2. Simply having a crisis plan is not enough

If the only thing you’ve done is develop a crisis communication plan for your organization, unfortunately, you’re not done. Forty-seven percent of the companies with a crisis communication plan had not updated this plan for at least six months. However, it is crucial to update a crisis communication plan regularly. Changes in staff, changed telephone numbers, or new work processes and technologies mean any good communication plan will require constant updates. A check every six months should be a minimum requirement.

In addition, having a crisis communication plan only makes sense if you periodically plan drills with your employees. If you haven’t practiced your plan, there is a good chance that panic will prevail during a crisis. Moreover, by simulating an imaginary crisis, convening the communication team, and executing the plan, it becomes clear which agreements need to be tightened up. The division of tasks can also be adjusted if necessary. After the evaluation of a simulation, new insights can immediately be incorporated into the latest version of the crisis communication plan. Yet, 45% of the companies last rehearsed their crisis scenario with involved employees more than six months ago. For many companies, there is still a lot of progress to be made in this area.

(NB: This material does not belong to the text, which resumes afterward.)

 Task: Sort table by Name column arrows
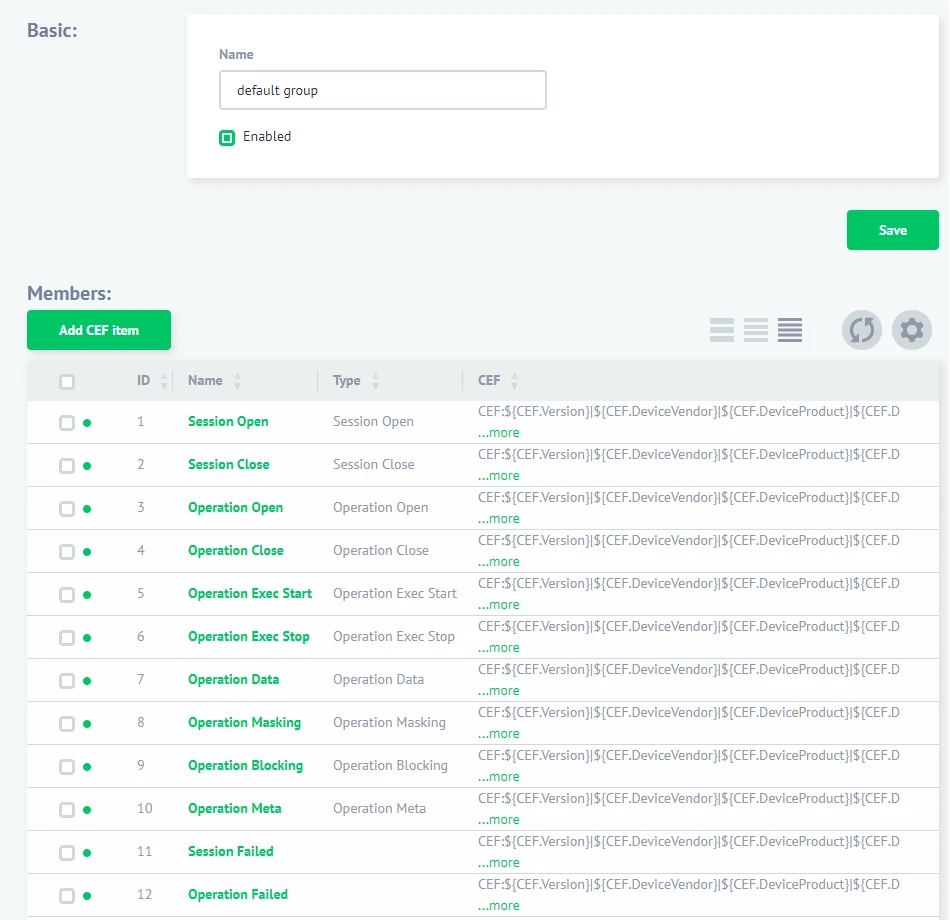click(x=237, y=381)
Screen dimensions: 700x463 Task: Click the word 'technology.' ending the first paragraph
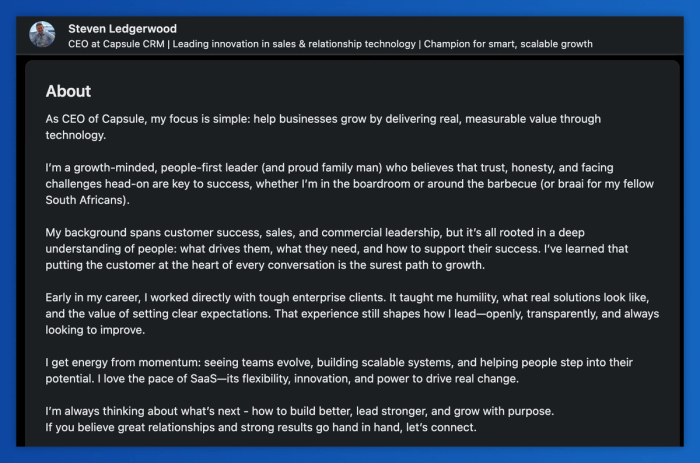tap(75, 135)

3. Anticipatory communication inspires trust

In uncertain times, transparent and clear communication is of the utmost importance. A crisis of this magnitude raises all kinds of questions and uncertainties among employees. Organizations concerned with the well-being of their employees try to answer these questions and doubts before they arise. This anticipatory crisis management shows that an organization sincerely wants the best for its employees, and employees can work at maximum productivity if they are well-informed. Moreover, by providing reliable information at an early stage, employees will feel reassured that, whatever happens, they are in good hands.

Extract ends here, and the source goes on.